## Try it
Every entry needs to be reproduced exactly.

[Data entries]
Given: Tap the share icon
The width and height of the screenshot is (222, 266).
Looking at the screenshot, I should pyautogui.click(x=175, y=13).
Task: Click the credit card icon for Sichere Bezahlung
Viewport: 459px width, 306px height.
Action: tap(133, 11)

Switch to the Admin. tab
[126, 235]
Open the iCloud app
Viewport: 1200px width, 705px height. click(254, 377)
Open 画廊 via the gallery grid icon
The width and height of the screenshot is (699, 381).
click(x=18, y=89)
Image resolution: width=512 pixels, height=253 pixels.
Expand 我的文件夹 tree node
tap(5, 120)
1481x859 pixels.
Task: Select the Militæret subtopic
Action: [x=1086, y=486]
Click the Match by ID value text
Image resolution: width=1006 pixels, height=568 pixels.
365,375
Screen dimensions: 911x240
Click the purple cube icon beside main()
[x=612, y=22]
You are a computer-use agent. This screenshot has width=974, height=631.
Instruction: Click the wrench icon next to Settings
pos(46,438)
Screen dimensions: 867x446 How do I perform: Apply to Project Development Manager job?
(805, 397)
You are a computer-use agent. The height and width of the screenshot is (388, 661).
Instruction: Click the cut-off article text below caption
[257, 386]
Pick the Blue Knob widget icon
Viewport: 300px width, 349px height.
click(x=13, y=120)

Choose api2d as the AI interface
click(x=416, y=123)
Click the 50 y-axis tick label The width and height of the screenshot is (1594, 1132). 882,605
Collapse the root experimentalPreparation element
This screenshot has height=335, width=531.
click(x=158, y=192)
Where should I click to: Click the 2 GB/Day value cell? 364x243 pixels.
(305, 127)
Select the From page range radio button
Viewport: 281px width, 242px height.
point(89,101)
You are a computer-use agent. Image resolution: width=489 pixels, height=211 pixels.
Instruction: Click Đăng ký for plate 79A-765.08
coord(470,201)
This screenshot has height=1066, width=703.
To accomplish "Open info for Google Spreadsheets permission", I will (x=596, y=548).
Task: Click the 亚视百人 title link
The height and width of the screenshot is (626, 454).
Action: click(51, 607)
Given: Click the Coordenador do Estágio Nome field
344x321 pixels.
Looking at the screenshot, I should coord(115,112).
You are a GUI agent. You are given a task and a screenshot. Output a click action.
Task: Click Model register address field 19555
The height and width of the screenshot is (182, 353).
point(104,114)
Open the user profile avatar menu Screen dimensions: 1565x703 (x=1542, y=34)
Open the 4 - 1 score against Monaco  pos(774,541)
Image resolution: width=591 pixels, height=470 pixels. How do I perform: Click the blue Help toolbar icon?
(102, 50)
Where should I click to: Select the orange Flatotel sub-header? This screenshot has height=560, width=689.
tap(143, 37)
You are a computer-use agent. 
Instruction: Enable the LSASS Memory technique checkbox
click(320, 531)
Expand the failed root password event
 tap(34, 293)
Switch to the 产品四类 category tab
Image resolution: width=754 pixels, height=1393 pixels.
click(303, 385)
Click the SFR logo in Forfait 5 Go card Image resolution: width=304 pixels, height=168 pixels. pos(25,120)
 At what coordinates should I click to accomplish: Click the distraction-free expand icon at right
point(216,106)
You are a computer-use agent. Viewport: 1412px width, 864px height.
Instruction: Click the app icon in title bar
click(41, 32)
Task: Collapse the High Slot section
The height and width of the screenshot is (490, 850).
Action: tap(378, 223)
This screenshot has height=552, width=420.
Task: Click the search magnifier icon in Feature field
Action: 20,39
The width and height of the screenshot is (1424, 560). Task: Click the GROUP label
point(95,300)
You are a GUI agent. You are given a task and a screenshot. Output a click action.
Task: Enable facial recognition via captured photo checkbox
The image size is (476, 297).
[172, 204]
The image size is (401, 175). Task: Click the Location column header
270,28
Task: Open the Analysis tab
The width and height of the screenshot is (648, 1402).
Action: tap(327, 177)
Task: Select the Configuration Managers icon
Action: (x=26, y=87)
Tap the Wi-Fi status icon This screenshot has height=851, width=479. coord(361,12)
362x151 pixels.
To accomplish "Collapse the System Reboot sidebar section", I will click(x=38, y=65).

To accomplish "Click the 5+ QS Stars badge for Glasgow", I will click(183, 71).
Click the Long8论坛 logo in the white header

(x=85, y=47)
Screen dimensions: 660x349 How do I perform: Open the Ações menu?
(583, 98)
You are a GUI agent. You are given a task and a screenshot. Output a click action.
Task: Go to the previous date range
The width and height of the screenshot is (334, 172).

## Response area
Given: Tap the share icon
The width and height of the screenshot is (222, 266).
Looking at the screenshot, I should pyautogui.click(x=175, y=13).
Task: Click the credit card icon for Sichere Bezahlung
Viewport: 459px width, 306px height.
Action: tap(133, 11)

Switch to the Admin. tab
[126, 235]
Open the iCloud app
Viewport: 1200px width, 705px height. click(254, 377)
Open 画廊 via the gallery grid icon
The width and height of the screenshot is (699, 381).
click(x=18, y=89)
Image resolution: width=512 pixels, height=253 pixels.
Expand 我的文件夹 tree node
tap(5, 120)
1481x859 pixels.
Task: Select the Militæret subtopic
Action: [x=1086, y=486]
Click the Match by ID value text
Image resolution: width=1006 pixels, height=568 pixels.
365,375
Screen dimensions: 911x240
Click the purple cube icon beside main()
[x=612, y=22]
You are a computer-use agent. This screenshot has width=974, height=631.
Instruction: Click the wrench icon next to Settings
pos(46,438)
Screen dimensions: 867x446 How do I perform: Apply to Project Development Manager job?
(805, 397)
You are a computer-use agent. The height and width of the screenshot is (388, 661).
Instruction: Click the cut-off article text below caption
[257, 386]
Pick the Blue Knob widget icon
Viewport: 300px width, 349px height.
click(x=13, y=120)

Choose api2d as the AI interface
click(x=416, y=123)
Click the 50 y-axis tick label The width and height of the screenshot is (1594, 1132). 882,605
Collapse the root experimentalPreparation element
This screenshot has height=335, width=531.
click(x=158, y=192)
Where should I click to: Click the 2 GB/Day value cell? 364x243 pixels.
(305, 127)
Select the From page range radio button
Viewport: 281px width, 242px height.
point(89,101)
You are a computer-use agent. Image resolution: width=489 pixels, height=211 pixels.
Instruction: Click Đăng ký for plate 79A-765.08
coord(470,201)
This screenshot has height=1066, width=703.
To accomplish "Open info for Google Spreadsheets permission", I will (x=596, y=548).
Task: Click the 亚视百人 title link
The height and width of the screenshot is (626, 454).
Action: click(51, 607)
Given: Click the Coordenador do Estágio Nome field
344x321 pixels.
Looking at the screenshot, I should coord(115,112).
You are a GUI agent. You are given a task and a screenshot. Output a click action.
Task: Click Model register address field 19555
The height and width of the screenshot is (182, 353).
point(104,114)
Open the user profile avatar menu Screen dimensions: 1565x703 (x=1542, y=34)
Open the 4 - 1 score against Monaco  pos(774,541)
Image resolution: width=591 pixels, height=470 pixels. How do I perform: Click the blue Help toolbar icon?
(102, 50)
Where should I click to: Select the orange Flatotel sub-header? This screenshot has height=560, width=689.
tap(143, 37)
You are a computer-use agent. 
Instruction: Enable the LSASS Memory technique checkbox
click(320, 531)
Expand the failed root password event
 tap(34, 293)
Switch to the 产品四类 category tab
Image resolution: width=754 pixels, height=1393 pixels.
click(303, 385)
Click the SFR logo in Forfait 5 Go card Image resolution: width=304 pixels, height=168 pixels. pos(25,120)
 At what coordinates should I click to accomplish: Click the distraction-free expand icon at right
point(216,106)
You are a computer-use agent. Viewport: 1412px width, 864px height.
Instruction: Click the app icon in title bar
click(41, 32)
Task: Collapse the High Slot section
The height and width of the screenshot is (490, 850).
Action: tap(378, 223)
This screenshot has height=552, width=420.
Task: Click the search magnifier icon in Feature field
Action: 20,39
The width and height of the screenshot is (1424, 560). Task: Click the GROUP label
point(95,300)
You are a GUI agent. You are given a task and a screenshot. Output a click action.
Task: Enable facial recognition via captured photo checkbox
The image size is (476, 297).
[172, 204]
The image size is (401, 175). Task: Click the Location column header
270,28
Task: Open the Analysis tab
The width and height of the screenshot is (648, 1402).
Action: tap(327, 177)
Task: Select the Configuration Managers icon
Action: (x=26, y=87)
Tap the Wi-Fi status icon This screenshot has height=851, width=479. coord(361,12)
362x151 pixels.
To accomplish "Collapse the System Reboot sidebar section", I will click(x=38, y=65).

To accomplish "Click the 5+ QS Stars badge for Glasgow", I will click(183, 71).
Click the Long8论坛 logo in the white header

(x=85, y=47)
Screen dimensions: 660x349 How do I perform: Open the Ações menu?
(583, 98)
You are a GUI agent. You are given a task and a screenshot. Output a click action.
Task: Go to the previous date range
The width and height of the screenshot is (334, 172).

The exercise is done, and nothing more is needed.